# Gravel driveway at a carwash



## guyute65045 (Nov 23, 2006)

I am in a rural area and went out to bid a job this morning which entailed doing a 60' driveway exiting what is to be a one car car wash. The customer wants a gravel driveway, I am doing the bid up as if it were a regular old driveway leading to a garage. Then I got to thinking wet cars leaving the car wash, gravel road, the county is known for heavy soils(I haven't seen plans for conventional septic in 3 years) Should I be doing something more than just fabric and compaction. I can see problems with our wet springs and falls.
The lot is flat, driveway is going over what is currently a lawn, no utilities to dig around, and all spoils can be placed on site. It really seems to be an easy job,until I get to thinking about the water coming off all the cars. 
Any input would be appreciated.


----------



## Vinny (Jul 21, 2007)

guyute65045 said:


> I am in a rural area and went out to bid a job this morning which entailed doing a 60' driveway exiting what is to be a one car car wash. The customer wants a gravel driveway, I am doing the bid up as if it were a regular old driveway leading to a garage. Then I got to thinking wet cars leaving the car wash, gravel road, the county is known for heavy soils(I haven't seen plans for conventional septic in 3 years) Should I be doing something more than just fabric and compaction. I can see problems with our wet springs and falls.
> The lot is flat, driveway is going over what is currently a lawn, no utilities to dig around, and all spoils can be placed on site. It really seems to be an easy job,until I get to thinking about the water coming off all the cars.
> Any input would be appreciated.


 I would think you'd want to do a deep excavation so you get some large stablization stone in there but you should bid it both ways because if your competitors bid it the cheap way you 'll need to prove you can compete but then suggest the right way and up sell


----------



## Steve Manning (Sep 20, 2007)

I wouldn't want to wash my car at a car wash and pull off on a gravel drive to stir up the dust on my freshly washed car. I recommend a grass paver like grass pave2. It has a gravel base with a plastic structure filled with sand that grass grows out of. It has good load bearing properites. See thid link.
http://www.grasspave.com/GP2/grasspave.htm

And there are several similar type products. I just couldn't see the point of a car wash with a gravel drive unless you were just planning on knocking the mud off.


----------



## guyute65045 (Nov 23, 2006)

*Tanks*

Thanks for the responses so far. I have two bids working one for the way I would bid it if it were a regular driveway with compaction, fabric and a really nice road material I get that comacts down to where there is almost no dust in the summer. I also have a bid going that involves a deeper excavation, more sub-base prep and more extensive drainage. I guess my question was more about soil amendment, when I worked in Oregon we encountered a lot of wet soil and the company I worked for used to mix in and compact portland cement 3-5% before laying down the road fabric. I am thinking that the customer will shy away from anything that involved, but I can forsee lots of potholes and ruts with all of that water dripping on it all year. I am definatley going to look into those grass pavers as they look very user friendly. Anybody have experience with them?


----------



## Steve Manning (Sep 20, 2007)

We are in the middle of a job where we are excavating an existing stone surface fairgrounds site and replacing with 11 in of stone and sand base with Modi Garden Grid over 115,000 sf at a Fairgrounds site. Unfortunately we got a late start and the contractor will have to pull off the site before the first event (motorcycle rally). 
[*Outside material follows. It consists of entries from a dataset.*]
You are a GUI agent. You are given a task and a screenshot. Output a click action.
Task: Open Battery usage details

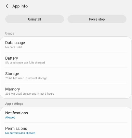(66, 60)
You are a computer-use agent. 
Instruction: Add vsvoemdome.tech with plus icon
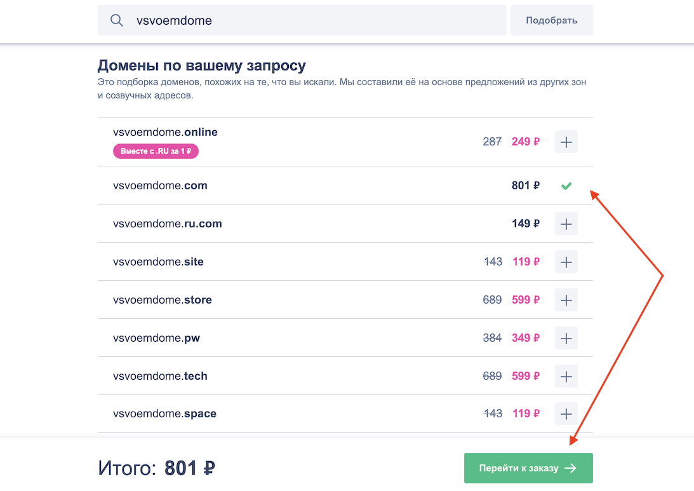[x=566, y=376]
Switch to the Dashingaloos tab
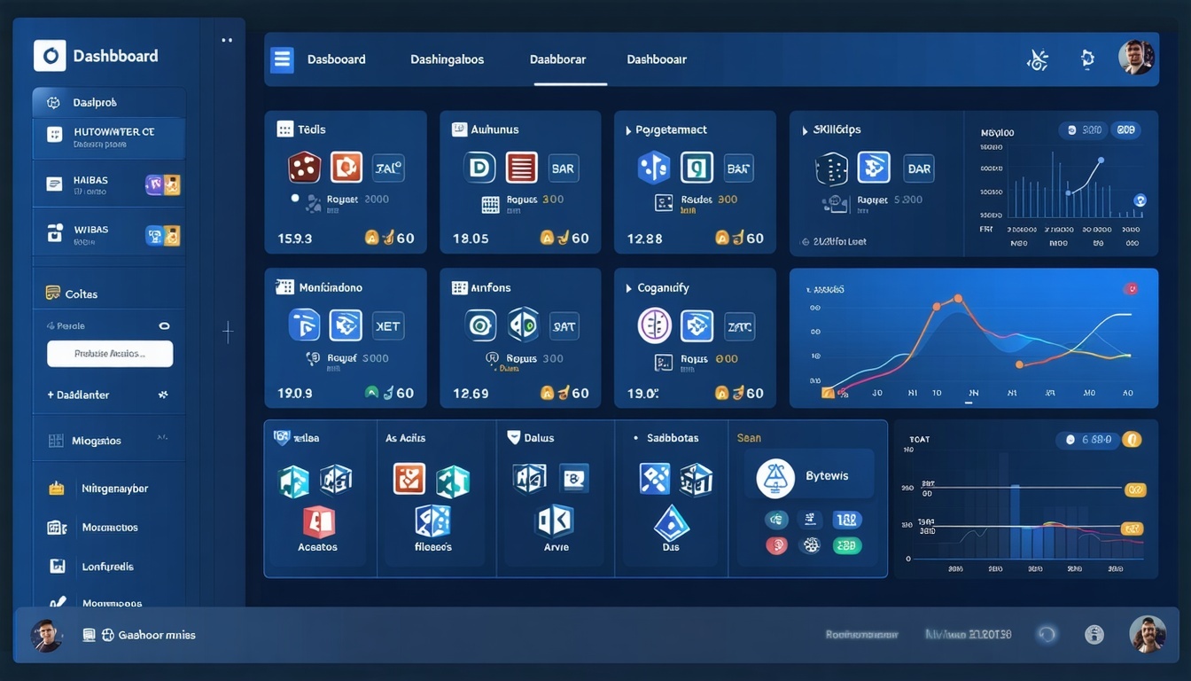The image size is (1191, 681). coord(446,59)
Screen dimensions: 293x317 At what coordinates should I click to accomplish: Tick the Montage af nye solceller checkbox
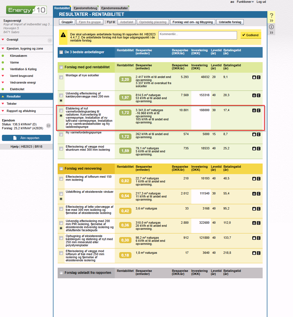tap(61, 77)
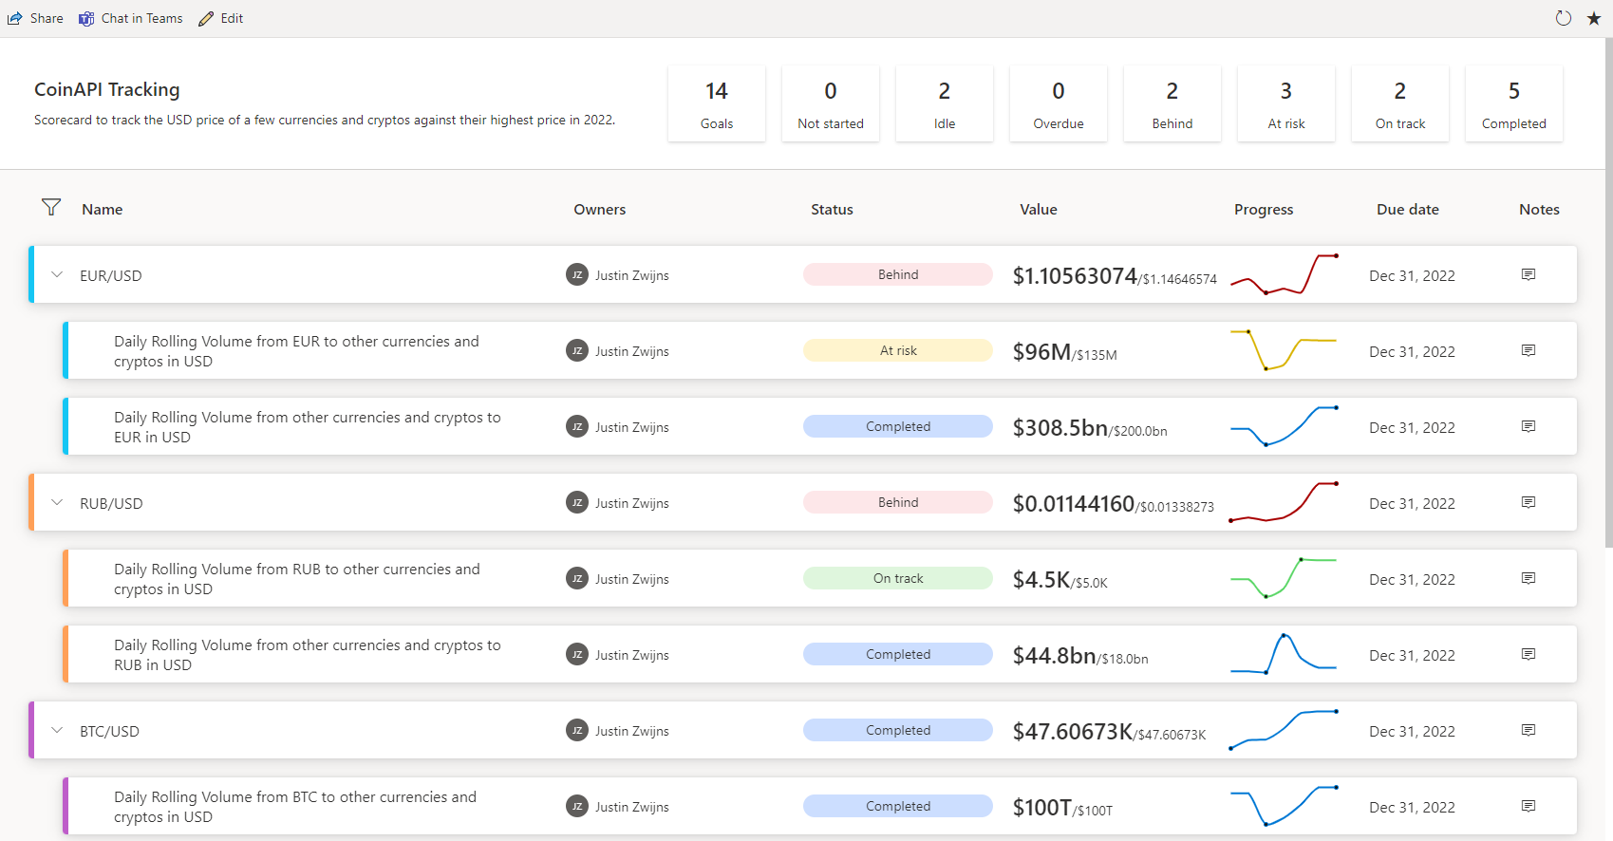The width and height of the screenshot is (1613, 841).
Task: Click the refresh icon at top right
Action: [x=1563, y=18]
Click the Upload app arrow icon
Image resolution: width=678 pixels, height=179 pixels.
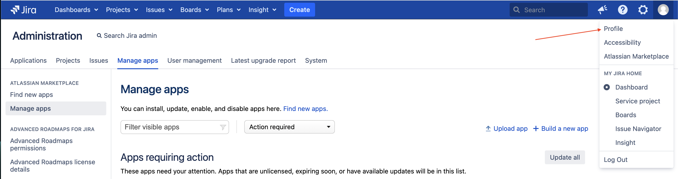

With a thick base like that it is made to handle semis and other heavy loads on occasion. I think the important thing was once you undercut make sure you get atleast 95% compaction standard proctor. If you can't get an adequate proof roll with a fully loaded tandem axle dump truck then over excavate those areas and place some engineered fill. Then come back with sufficient base for anticipated loads properly compacted. Then lay down the grid backfill it with sand and hydroseed or sod. The grid is all interconnected so it should eliminate rutting and potholes by better distributing the loads across the base.

Call a rep in your area and he can probably give you more details for your specific location and possibly local jobs where it has been used.


----------



## stoner (Oct 19, 2007)

Hi, every time I have my truck wash I notice that very little water drains from it by the time it gets on driveway.


----------